Budweiser Select is supposed to be a special premium new brand of beer that is specially flavorful, as its descriptor “Select” would suggest. Although it is supposed to be special, it is priced along with Budweiser and Bud Light, not allowing even price to support its unique reason for being.
The Marketing Strategy of the new beer brand seems to be aimed at the younger market, if only because they take pains to feature the rapper-entrepreneur JayZ and feature highly sophisticated computer graphics. However, as in the case of the main Budweiser advertising, Select’s advertising strategy seems to be unmotivated and lackadaisical.

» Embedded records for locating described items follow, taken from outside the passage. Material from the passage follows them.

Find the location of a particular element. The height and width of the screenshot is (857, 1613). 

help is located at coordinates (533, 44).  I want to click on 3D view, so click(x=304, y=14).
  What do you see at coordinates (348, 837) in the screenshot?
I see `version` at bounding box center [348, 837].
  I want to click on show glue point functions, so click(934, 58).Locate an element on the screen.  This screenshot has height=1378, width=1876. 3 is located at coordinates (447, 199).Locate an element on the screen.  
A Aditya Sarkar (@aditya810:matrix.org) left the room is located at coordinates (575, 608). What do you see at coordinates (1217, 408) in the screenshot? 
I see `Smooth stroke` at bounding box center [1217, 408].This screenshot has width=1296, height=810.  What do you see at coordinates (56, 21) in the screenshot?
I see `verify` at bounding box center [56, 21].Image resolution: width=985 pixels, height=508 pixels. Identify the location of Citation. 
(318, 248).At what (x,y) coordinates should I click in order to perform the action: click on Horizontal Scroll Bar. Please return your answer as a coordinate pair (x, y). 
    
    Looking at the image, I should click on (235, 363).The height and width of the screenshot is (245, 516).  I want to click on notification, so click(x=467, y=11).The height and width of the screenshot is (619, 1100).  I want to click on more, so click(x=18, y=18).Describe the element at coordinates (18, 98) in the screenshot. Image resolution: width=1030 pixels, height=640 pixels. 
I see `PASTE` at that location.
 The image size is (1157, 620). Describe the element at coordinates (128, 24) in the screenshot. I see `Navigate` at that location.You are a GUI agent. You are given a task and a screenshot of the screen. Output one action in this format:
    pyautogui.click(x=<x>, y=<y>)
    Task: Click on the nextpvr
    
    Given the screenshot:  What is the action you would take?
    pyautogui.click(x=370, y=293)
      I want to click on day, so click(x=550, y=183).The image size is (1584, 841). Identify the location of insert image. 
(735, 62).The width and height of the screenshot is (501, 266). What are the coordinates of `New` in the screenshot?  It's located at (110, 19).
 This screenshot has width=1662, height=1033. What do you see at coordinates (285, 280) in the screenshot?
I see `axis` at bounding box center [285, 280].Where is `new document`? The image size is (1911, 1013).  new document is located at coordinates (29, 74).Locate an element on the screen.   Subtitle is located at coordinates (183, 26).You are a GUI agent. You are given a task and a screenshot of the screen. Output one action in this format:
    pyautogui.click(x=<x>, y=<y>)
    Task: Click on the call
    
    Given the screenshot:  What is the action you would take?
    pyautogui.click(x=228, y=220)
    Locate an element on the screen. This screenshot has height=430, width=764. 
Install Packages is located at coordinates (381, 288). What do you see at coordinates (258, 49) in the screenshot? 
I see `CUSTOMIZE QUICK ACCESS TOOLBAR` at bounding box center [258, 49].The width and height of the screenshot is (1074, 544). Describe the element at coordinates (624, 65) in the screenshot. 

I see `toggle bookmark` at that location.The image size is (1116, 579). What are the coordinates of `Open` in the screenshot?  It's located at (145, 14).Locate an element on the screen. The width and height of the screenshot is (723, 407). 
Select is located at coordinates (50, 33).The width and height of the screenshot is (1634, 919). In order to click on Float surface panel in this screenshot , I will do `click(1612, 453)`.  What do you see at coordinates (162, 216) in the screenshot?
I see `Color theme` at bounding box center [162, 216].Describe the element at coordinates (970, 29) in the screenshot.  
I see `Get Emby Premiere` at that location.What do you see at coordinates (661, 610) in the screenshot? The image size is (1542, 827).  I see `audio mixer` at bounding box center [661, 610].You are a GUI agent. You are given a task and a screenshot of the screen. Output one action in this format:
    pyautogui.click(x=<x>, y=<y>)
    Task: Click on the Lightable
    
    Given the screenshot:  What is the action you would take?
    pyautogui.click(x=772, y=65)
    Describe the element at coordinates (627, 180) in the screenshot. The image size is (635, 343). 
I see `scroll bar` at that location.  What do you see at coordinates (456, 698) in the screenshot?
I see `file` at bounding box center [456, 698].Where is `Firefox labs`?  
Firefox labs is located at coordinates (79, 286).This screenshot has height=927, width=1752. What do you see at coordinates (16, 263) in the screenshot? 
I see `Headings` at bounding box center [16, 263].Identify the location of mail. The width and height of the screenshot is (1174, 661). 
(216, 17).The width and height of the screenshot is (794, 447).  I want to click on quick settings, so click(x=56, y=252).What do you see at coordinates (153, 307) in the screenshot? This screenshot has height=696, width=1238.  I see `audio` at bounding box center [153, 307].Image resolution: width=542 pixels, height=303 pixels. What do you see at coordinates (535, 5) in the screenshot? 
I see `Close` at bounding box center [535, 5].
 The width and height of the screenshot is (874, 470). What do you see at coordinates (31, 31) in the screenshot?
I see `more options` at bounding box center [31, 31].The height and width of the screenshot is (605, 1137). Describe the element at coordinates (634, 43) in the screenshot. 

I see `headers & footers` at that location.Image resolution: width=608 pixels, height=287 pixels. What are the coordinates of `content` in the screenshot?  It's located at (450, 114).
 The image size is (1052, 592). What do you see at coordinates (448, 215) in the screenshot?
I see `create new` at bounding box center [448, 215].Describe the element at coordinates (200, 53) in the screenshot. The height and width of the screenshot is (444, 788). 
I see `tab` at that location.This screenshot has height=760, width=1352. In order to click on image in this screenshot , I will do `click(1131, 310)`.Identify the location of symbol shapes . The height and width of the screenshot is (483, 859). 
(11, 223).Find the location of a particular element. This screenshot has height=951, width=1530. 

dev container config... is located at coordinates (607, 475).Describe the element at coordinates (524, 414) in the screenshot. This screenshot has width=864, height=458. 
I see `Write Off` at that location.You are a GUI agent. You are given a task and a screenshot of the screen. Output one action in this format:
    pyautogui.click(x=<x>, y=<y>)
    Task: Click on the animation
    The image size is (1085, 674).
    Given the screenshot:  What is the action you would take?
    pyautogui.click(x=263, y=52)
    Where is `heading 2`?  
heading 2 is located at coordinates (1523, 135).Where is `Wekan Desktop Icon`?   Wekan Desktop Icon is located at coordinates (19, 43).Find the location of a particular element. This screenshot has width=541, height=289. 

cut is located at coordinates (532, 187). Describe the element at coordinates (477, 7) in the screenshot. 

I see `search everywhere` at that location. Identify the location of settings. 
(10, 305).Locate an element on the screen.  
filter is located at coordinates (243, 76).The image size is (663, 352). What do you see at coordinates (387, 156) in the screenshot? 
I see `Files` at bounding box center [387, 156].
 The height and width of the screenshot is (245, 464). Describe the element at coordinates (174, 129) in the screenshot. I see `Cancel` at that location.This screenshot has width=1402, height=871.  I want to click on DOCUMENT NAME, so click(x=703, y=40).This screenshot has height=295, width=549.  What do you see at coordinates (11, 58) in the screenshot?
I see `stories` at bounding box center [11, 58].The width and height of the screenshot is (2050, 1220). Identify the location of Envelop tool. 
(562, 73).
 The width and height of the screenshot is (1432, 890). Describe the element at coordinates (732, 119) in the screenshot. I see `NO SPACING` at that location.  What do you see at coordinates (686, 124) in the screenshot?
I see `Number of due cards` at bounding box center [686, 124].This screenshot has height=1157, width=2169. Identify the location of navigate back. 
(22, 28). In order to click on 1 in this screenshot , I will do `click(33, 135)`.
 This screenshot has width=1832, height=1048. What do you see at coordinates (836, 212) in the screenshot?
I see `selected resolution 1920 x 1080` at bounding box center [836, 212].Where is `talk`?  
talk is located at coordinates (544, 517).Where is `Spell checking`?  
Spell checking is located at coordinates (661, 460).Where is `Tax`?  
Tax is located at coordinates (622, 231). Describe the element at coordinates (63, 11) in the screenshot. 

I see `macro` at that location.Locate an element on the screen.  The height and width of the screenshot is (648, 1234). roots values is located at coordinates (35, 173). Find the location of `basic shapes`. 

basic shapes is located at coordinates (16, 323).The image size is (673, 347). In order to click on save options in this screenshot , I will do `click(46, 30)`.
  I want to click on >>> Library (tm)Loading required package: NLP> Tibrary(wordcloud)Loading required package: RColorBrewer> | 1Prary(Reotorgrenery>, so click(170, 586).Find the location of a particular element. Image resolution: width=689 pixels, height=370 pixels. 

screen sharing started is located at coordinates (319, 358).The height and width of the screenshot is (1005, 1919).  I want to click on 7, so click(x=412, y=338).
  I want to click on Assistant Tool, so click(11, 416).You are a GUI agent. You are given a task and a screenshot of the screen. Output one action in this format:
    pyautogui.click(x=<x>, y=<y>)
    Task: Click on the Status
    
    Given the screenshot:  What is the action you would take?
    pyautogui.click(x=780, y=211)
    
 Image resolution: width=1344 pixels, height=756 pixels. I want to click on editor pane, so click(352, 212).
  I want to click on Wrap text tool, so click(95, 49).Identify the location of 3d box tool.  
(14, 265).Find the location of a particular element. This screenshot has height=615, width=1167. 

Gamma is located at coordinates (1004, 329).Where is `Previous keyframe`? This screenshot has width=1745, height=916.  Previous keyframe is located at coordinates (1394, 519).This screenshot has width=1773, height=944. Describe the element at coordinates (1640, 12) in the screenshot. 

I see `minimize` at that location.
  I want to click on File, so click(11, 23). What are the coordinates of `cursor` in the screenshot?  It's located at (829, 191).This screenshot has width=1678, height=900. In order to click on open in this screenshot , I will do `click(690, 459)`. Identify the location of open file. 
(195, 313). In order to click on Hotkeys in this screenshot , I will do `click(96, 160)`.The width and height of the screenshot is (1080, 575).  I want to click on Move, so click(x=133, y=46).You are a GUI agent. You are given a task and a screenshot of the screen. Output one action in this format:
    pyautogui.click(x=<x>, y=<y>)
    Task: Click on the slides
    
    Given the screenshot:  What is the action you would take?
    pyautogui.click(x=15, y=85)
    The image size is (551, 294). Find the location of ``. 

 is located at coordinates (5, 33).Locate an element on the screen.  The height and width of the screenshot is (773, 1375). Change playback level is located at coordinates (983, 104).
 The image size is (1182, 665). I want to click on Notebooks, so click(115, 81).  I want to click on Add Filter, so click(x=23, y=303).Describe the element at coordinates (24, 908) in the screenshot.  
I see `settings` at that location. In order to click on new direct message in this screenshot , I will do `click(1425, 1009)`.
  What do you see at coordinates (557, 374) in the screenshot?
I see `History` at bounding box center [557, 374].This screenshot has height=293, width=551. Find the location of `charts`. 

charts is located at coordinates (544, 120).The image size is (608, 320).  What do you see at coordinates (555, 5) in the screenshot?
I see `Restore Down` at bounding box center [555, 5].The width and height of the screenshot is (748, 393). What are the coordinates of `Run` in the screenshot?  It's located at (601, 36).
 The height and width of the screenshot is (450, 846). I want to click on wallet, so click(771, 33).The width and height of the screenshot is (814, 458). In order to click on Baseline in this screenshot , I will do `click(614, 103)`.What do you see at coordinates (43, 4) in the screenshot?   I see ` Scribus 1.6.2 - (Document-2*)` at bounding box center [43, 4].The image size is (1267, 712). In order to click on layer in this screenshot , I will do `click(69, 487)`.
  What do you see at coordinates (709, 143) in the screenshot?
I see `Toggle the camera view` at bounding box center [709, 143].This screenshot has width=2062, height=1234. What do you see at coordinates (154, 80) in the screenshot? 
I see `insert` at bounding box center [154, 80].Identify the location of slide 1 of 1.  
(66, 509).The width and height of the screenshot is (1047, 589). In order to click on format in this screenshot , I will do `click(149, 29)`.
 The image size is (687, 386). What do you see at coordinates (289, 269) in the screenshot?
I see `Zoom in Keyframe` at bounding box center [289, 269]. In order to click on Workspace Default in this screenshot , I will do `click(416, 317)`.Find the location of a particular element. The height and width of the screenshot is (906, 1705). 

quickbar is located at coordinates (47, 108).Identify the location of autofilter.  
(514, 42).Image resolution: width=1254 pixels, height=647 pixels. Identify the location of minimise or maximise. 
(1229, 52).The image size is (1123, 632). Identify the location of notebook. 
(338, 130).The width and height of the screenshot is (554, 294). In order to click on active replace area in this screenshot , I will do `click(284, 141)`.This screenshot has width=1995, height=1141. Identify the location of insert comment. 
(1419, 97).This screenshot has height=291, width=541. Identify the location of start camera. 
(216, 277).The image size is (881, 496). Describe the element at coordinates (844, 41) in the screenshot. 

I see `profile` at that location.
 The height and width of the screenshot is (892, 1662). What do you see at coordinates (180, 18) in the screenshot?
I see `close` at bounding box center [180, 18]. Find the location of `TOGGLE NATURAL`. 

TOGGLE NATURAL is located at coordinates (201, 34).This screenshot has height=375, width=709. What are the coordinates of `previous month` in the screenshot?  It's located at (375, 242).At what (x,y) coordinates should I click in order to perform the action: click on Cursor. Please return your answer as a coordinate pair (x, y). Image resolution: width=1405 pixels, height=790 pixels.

The single 30” commercial is sophisticated and interesting, if only because it unusual. This spot features Don Shula, the famous former coach of the Miami Dolphins, and the rapper-entrepreneur JayZ playing a game of American football that is holographically projected on the table between them. They manipulate their respective teams with spoken instructions and hand movements. After an initial touchdown, by JayZ’s team, Don’s team scores a field goal, and would have won the game, but a spectator blew the virtual ball back from the virtual goal posts. Don then says that their next game will be played in a Dome (ostensibly to avoid spectator generated weather!) and JayZ responds, ‘next time we’ll play for rings (implying Superbowl rings). There is then a pack shot with the select “crown”.
Overall, all three commercials, for both the original Budweiser and the new Budweiser Select left me with the impression that there is not much strategic process in the Marketing and Advertising departments at Anheuser-Busch.